Multi-Dimensional Martingales from Mutual Information
Michael M. Kay
TL;DR
The paper introduces Hessian martingales, the unique Markov martingales that minimize mutual information subject to a finite set of marginal or option-price constraints, thereby enabling risk-neutral calibration in multidimensional settings. It provides a constructive extension of Strassen's theorem to $\mathbb{R}^n$ via an entropic optimal transport framework, characterizing the optimal kernels as exponential families linked to a Legendre duality with a base measure, and showing these kernels yield the desired martingale couplings. It develops both sequential and global calibration theories for incomplete marginals, proving coercivity and existence results under convex-analytic conditions, and supplies a practical Monte Carlo calibration scheme for hedging basket options in FX with multiple currencies. Finally, it demonstrates a failure of a broad class of local-correlation models to fit arbitrage-free basket prices and outlines avenues for extending the framework to continuous-time dynamics and stochastic interest rates.
Abstract
In the context of Risk Neutral Pricing theory, we consider the classic problem of calibrating a martingale over $\mathbb{R}^n$ to a finite number of marginals thereof, or more practically, to prices of an arbitrary finite set of (joint) European contingent claims. For $n=1$, one can rely on the work of Dupire, while for $n\geq 2$ an analogous natural unique construction seems to be lacking.

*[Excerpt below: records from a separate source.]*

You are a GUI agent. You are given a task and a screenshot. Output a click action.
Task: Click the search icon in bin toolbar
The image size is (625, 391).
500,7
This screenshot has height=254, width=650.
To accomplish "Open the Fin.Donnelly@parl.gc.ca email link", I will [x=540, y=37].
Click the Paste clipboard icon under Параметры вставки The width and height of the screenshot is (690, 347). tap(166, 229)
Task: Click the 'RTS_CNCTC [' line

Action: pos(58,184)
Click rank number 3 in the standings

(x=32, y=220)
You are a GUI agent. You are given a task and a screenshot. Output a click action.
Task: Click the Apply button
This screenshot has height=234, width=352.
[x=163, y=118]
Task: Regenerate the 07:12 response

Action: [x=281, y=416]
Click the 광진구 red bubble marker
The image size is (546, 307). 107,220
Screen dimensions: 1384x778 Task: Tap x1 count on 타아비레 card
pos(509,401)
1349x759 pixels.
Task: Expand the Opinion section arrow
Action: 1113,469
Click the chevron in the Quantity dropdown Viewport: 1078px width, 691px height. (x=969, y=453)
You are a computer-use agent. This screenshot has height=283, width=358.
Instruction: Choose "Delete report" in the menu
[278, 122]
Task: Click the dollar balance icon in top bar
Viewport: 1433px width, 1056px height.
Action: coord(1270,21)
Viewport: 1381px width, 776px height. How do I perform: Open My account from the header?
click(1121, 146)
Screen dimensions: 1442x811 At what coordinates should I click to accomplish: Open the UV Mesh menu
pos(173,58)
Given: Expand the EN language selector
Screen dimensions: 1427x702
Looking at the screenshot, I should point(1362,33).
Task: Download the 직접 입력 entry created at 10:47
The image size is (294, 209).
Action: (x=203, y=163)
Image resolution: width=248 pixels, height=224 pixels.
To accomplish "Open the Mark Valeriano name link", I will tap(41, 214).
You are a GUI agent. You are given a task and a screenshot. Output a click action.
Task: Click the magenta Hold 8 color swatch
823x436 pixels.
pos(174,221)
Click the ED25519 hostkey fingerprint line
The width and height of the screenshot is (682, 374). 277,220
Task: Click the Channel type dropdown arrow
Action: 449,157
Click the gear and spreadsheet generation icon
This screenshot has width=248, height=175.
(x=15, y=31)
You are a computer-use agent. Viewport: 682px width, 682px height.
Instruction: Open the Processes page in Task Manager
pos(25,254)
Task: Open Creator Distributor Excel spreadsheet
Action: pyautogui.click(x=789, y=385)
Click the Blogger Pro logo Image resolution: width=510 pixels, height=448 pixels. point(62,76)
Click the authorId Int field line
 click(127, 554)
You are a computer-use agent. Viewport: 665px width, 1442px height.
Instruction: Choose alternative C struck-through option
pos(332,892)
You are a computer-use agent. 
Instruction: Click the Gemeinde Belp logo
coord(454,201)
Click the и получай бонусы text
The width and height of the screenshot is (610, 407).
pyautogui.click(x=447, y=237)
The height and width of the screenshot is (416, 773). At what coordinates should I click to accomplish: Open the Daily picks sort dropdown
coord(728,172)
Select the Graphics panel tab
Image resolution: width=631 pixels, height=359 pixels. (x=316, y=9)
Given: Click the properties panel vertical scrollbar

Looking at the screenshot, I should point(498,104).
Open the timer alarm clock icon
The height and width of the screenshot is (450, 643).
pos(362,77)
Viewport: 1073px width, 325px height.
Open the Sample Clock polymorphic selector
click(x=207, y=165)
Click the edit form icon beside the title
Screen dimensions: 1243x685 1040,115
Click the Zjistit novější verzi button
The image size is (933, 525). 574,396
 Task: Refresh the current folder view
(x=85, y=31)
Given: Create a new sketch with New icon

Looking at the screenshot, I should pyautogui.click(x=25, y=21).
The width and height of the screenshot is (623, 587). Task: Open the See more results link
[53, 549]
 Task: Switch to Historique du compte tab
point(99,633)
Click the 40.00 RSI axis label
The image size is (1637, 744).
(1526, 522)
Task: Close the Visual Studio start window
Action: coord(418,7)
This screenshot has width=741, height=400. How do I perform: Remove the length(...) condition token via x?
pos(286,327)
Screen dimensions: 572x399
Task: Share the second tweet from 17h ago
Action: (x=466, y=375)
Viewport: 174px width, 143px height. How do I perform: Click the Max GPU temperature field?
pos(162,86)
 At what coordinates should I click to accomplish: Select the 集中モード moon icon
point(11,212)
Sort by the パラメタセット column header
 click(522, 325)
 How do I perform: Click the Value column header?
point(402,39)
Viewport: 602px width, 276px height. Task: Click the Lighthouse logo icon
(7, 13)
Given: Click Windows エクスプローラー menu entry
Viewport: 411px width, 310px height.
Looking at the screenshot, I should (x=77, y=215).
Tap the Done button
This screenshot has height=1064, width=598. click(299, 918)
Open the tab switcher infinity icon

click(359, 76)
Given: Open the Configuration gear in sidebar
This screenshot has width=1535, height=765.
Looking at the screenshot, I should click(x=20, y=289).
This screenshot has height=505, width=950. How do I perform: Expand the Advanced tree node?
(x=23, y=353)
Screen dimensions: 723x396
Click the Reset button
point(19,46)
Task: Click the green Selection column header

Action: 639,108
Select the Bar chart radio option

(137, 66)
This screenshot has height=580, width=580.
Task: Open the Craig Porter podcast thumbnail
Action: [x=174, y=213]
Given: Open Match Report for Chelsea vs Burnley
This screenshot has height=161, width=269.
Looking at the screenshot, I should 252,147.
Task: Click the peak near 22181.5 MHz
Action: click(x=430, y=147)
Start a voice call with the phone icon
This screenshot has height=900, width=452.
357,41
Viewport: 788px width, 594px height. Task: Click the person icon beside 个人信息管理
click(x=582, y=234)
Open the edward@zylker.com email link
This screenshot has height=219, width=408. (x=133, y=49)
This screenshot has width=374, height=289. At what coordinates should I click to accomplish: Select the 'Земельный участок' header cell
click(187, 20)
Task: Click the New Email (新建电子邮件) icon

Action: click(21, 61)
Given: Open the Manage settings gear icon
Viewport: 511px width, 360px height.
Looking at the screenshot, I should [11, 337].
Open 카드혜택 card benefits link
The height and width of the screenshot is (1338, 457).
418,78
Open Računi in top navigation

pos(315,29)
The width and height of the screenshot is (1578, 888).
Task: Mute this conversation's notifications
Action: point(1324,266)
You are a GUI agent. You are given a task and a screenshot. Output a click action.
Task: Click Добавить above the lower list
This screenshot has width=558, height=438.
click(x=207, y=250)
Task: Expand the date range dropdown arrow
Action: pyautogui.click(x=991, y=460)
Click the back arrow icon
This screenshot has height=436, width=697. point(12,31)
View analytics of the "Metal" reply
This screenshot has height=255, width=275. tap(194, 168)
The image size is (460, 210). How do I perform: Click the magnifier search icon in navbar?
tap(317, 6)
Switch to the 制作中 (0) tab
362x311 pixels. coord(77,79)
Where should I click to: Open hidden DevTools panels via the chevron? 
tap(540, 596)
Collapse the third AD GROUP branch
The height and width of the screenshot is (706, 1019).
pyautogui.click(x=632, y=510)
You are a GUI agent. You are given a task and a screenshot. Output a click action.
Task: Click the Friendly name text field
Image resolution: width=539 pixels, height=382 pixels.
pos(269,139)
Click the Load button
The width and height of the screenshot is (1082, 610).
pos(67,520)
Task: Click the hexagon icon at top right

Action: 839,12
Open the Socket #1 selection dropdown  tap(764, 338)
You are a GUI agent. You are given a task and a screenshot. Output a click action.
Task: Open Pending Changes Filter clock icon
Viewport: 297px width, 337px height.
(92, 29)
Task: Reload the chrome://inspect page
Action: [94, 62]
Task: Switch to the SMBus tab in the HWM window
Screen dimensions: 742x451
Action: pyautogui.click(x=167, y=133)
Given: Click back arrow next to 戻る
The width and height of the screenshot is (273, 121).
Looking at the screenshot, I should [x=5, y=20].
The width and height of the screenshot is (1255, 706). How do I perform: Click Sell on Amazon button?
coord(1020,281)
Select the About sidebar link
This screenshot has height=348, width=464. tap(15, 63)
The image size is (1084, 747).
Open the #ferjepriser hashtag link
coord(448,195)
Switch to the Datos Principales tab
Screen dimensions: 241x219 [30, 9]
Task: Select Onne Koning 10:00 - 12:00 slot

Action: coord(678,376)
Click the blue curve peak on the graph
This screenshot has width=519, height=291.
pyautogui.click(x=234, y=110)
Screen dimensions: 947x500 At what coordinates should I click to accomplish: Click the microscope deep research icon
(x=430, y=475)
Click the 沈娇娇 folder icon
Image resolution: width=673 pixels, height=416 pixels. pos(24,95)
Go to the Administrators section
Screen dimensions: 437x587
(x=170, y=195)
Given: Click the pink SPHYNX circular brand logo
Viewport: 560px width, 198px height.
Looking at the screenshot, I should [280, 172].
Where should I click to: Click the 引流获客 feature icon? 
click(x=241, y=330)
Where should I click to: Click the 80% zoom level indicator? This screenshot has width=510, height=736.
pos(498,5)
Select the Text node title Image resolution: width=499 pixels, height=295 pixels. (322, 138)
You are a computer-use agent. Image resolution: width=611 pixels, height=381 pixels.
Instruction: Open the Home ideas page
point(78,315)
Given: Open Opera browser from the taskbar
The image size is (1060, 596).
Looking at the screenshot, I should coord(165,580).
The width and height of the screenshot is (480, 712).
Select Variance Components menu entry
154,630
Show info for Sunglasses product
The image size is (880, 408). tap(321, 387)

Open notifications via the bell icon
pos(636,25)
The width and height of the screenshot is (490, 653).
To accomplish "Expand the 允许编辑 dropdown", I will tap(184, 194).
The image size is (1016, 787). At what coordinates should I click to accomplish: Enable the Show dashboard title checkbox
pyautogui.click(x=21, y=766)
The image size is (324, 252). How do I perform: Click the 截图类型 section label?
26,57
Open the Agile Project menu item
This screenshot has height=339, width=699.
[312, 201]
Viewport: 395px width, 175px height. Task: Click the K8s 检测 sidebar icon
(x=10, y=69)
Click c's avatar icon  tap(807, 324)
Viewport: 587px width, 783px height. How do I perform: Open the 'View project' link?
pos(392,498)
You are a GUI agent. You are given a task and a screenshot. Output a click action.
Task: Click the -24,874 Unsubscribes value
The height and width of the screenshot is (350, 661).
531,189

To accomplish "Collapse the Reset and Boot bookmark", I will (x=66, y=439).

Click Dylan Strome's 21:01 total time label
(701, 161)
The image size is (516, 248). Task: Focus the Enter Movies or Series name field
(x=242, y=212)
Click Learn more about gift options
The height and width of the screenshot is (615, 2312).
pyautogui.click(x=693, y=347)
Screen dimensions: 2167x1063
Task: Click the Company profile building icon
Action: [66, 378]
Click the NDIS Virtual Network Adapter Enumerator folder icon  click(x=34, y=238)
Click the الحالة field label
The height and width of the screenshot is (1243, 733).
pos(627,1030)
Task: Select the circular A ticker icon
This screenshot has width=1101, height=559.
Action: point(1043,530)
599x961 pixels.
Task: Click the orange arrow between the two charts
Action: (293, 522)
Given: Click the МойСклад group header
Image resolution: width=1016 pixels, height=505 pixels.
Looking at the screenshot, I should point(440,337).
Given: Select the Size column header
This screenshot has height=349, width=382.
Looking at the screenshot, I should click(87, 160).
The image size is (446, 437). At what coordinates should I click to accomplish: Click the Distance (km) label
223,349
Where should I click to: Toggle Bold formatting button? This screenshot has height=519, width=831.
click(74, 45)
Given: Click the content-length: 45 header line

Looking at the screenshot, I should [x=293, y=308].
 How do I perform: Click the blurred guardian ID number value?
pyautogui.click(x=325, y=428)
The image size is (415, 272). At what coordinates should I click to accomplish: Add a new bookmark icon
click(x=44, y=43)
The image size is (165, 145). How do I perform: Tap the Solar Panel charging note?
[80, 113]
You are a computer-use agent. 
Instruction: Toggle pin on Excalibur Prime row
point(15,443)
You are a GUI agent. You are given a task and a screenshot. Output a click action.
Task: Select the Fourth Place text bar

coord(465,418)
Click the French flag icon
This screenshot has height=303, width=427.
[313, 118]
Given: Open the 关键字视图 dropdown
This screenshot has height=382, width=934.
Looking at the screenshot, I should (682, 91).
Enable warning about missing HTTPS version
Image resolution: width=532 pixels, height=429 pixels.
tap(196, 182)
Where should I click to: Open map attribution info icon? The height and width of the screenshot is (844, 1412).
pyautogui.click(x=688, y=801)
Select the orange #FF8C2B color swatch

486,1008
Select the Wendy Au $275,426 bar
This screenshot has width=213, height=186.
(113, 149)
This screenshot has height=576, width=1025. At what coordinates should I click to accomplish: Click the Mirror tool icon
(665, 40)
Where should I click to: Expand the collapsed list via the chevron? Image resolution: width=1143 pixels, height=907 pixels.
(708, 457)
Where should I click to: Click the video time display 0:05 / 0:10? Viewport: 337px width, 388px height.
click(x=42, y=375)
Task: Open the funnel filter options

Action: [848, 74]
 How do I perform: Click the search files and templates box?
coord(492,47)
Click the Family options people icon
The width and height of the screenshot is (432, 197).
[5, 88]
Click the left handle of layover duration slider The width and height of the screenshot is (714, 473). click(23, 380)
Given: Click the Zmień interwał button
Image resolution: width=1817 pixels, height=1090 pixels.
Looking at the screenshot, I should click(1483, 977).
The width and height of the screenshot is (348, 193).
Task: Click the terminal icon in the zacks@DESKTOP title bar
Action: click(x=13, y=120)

We provide such a unique candidate as the result of pure Martingale Entropic Optimal Transport. As a byproduct, the latter allows us to obtain a constructive proof of a classic result of Strassen. Finally, and in contrast to the proposed approach, we prove a result that demonstrates how a certain class of local correlation models fails in general to calibrate to basket option prices, particularly in the foreign exchange market.